Records contained in a dataset

______

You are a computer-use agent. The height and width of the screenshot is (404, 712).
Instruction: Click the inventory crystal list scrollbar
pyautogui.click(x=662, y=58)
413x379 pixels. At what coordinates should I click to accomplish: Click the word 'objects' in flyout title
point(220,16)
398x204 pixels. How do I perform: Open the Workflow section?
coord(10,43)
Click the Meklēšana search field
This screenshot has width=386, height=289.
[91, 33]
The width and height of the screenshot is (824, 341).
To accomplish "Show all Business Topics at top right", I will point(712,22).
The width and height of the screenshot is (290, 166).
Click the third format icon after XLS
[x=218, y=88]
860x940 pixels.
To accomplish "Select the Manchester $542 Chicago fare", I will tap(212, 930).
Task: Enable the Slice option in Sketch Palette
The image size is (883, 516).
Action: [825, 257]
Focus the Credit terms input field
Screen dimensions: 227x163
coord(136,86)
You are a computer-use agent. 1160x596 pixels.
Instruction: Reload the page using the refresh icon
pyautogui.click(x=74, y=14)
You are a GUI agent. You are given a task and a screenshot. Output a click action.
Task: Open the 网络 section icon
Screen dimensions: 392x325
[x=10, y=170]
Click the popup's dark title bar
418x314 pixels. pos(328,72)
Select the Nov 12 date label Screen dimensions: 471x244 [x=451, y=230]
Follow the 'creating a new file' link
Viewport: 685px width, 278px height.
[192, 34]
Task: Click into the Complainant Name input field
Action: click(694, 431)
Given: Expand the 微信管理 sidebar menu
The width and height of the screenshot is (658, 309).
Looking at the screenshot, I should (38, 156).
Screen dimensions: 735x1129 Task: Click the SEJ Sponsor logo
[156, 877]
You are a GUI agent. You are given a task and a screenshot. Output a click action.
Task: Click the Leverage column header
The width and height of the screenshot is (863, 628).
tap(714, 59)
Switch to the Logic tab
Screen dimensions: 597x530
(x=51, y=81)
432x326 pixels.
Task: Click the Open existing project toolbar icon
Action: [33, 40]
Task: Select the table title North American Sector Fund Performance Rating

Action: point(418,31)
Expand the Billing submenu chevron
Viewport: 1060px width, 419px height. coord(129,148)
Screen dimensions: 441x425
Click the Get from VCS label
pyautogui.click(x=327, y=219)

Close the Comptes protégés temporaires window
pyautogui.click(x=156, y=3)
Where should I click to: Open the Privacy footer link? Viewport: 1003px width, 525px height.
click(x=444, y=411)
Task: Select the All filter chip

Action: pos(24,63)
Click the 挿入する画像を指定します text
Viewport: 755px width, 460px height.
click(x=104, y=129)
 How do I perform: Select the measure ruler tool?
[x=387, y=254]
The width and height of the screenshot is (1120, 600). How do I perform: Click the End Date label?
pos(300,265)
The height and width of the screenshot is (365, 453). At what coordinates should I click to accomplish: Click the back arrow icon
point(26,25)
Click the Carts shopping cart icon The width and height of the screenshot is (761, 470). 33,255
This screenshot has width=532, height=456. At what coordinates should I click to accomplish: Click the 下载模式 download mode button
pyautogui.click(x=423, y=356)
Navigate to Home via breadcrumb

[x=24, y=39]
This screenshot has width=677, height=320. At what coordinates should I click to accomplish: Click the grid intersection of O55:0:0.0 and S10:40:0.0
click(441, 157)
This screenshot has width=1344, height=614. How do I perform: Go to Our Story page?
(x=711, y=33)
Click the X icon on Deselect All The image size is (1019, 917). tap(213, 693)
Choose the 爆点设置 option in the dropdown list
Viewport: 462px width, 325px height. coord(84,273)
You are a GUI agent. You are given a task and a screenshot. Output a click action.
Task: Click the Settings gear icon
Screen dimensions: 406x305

______

-- Exercise instructions --
List every line in the records above that contains the word "computer".

-- Response --
You are a computer-use agent. The height and width of the screenshot is (404, 712).
You are a computer-use agent. 1160x596 pixels.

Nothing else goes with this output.